In a significant relief for Caribbean countries, the World Bank Group will allow for more flexibility to redirect funds for emergency response in case natural catastrophes hit them.
“The reform will give low-income countries the breathing room they need to focus on recovery and rebuilding,” the international lender said in a press release.
The new measures, announced at the Summit for a New Global Financial Pact in Paris, allow Caribbean countries to obtain insurance against natural catastrophes using the bank’s solutions such as CAT Bonds.
Caribbean governments will now be able to integrate disaster insurance into the loan agreements they’ve signed with the World Bank.
Furthermore, countries in the region can postpone debt payments in order to focus their resources on catastrophe recovery and reconstruction activities.

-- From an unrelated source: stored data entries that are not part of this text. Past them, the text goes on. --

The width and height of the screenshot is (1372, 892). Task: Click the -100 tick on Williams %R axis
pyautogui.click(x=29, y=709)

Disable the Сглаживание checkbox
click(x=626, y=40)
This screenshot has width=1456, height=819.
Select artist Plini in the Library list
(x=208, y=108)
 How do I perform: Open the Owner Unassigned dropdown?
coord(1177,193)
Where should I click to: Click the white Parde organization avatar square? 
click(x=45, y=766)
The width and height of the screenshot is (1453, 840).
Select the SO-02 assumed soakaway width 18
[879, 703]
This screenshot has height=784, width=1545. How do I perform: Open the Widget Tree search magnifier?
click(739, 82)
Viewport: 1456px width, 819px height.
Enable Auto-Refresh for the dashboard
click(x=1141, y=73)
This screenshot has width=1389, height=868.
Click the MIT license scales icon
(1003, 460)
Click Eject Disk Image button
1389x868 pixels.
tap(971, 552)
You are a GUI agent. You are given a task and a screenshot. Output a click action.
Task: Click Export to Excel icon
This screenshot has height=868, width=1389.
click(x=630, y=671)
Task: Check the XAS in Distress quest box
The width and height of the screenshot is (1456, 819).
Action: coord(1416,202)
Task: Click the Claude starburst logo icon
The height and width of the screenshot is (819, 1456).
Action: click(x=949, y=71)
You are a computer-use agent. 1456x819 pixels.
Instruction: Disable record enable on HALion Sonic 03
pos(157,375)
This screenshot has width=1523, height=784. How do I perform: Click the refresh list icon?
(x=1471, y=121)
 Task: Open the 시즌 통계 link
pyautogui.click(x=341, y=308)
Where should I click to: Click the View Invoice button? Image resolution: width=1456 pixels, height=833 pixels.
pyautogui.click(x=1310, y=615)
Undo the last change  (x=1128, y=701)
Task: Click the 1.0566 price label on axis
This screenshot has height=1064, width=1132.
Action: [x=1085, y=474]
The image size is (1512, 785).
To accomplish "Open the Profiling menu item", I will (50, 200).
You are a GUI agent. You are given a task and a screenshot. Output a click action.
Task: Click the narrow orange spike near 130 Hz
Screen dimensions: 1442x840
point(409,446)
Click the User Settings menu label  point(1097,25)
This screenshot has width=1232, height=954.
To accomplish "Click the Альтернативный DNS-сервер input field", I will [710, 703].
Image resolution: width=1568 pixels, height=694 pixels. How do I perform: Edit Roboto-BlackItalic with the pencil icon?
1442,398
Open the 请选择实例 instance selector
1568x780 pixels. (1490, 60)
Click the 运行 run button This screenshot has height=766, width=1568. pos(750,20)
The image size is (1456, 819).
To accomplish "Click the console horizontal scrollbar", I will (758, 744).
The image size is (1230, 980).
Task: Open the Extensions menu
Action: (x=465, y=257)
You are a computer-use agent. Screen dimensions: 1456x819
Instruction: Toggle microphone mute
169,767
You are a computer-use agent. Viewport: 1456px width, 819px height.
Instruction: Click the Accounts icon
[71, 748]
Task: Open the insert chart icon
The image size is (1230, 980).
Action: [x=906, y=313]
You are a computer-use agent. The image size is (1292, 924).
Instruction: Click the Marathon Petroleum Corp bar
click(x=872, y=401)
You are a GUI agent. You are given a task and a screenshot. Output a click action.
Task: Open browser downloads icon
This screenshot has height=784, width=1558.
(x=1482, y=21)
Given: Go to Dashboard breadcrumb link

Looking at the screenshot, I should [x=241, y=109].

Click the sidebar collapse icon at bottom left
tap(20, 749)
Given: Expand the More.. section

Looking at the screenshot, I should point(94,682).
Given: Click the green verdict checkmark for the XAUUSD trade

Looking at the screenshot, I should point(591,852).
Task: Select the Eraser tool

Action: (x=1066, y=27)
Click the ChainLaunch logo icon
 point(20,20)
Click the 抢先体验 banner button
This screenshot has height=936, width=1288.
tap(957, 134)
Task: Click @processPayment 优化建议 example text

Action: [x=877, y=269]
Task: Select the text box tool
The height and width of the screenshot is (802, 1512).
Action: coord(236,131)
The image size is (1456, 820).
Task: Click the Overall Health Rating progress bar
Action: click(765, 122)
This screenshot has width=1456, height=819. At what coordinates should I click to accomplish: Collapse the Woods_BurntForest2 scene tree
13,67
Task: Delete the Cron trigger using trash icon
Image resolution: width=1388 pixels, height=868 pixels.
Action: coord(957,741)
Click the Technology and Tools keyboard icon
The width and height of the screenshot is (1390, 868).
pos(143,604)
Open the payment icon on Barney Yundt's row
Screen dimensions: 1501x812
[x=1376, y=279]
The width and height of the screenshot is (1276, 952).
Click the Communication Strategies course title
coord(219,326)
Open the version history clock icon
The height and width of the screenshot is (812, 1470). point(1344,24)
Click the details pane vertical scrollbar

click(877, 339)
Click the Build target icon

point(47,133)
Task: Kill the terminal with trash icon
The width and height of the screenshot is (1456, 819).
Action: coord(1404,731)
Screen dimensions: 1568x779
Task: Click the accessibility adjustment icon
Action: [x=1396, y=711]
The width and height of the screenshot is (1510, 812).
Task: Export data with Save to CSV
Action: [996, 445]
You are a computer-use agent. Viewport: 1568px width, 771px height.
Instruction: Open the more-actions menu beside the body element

The impact of hurricanes is growing in the #Caribbean. We've partnered with Grenada, Saint Lucia, and St Vincent and the Grenadines to enhance hurricane preparedness.
— World Bank (@WorldBank) June 3, 2023
The Caribbean is very vulnerable to natural calamities, particularly hurricanes. Hurricane Maria wreaked such broad devastation in 2017 that it took some countries more than a year to rebuild their economies.
The World Bank’s new toolkit will help these countries to better prepare for and respond to future disasters, reducing the potential economic and social impacts.
“We work to make people better prepared for threats of any kind by sharing our expertise, building resilience, and insuring against risks,” the international lender said.